The Electric Railway and Tramway Carriage Works was formed in 1897 registered on 25 April 1898 to acquire works at Preston, Lancashire. It was founded by two Scots, W. B. Dick and John Kerr.
They formed a new company, English Electrical Manufacturing based in a new West Works on Strand Road, Preston in 1900, to build the electric motors for their trams.[1]
In 1905 the Electric Railway and Tramway Carriage Works took over two other works, including G.F. Milnes & Co. in Hadley, Shropshire, the name being then changed to United Electric Car Co.[2]
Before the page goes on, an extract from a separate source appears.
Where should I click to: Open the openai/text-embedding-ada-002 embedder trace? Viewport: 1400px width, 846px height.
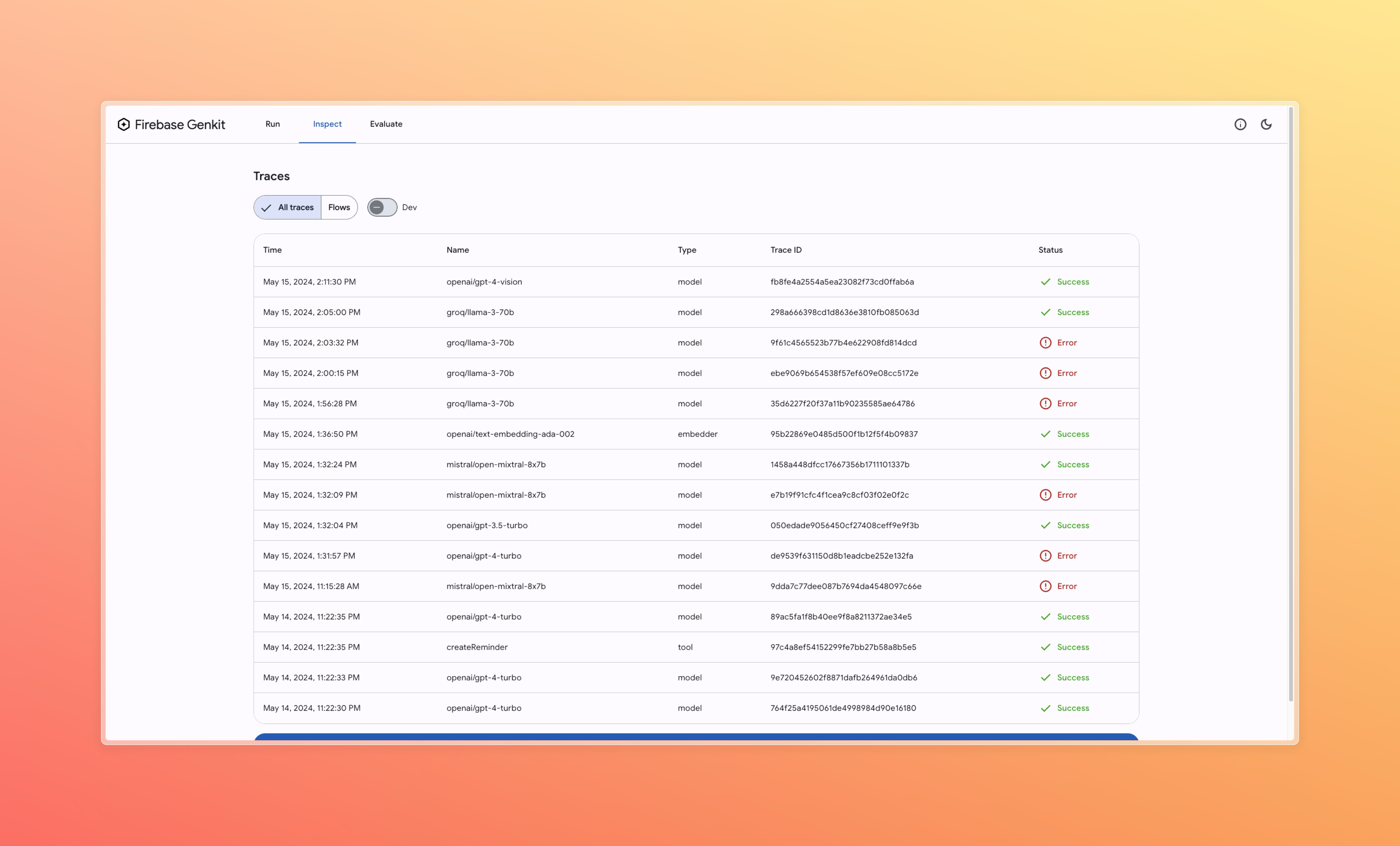(x=510, y=434)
Tram 49 is operated by the Black Country Living Museum. This double decker tram was originally built in 1909 for Wolverhampton Corporation Tramways. It is a typical Edwardian tramcar with an ornate lower saloon and open upper deck with traverse seating. Originally equipped with the Lorain system taking its power supply from studs in the road, it was later converted to run from overhead wires. Preserved in 1976, the tram was painstakingly restored by the Black Country Museum Transport Group over many years and completed in 2004.[4]
Merger
In 1917 Dick, Kerr & Co., also in Strand Road, Preston, acquired the United Electric Car Co and in 1918 the Company became a part of English Electric.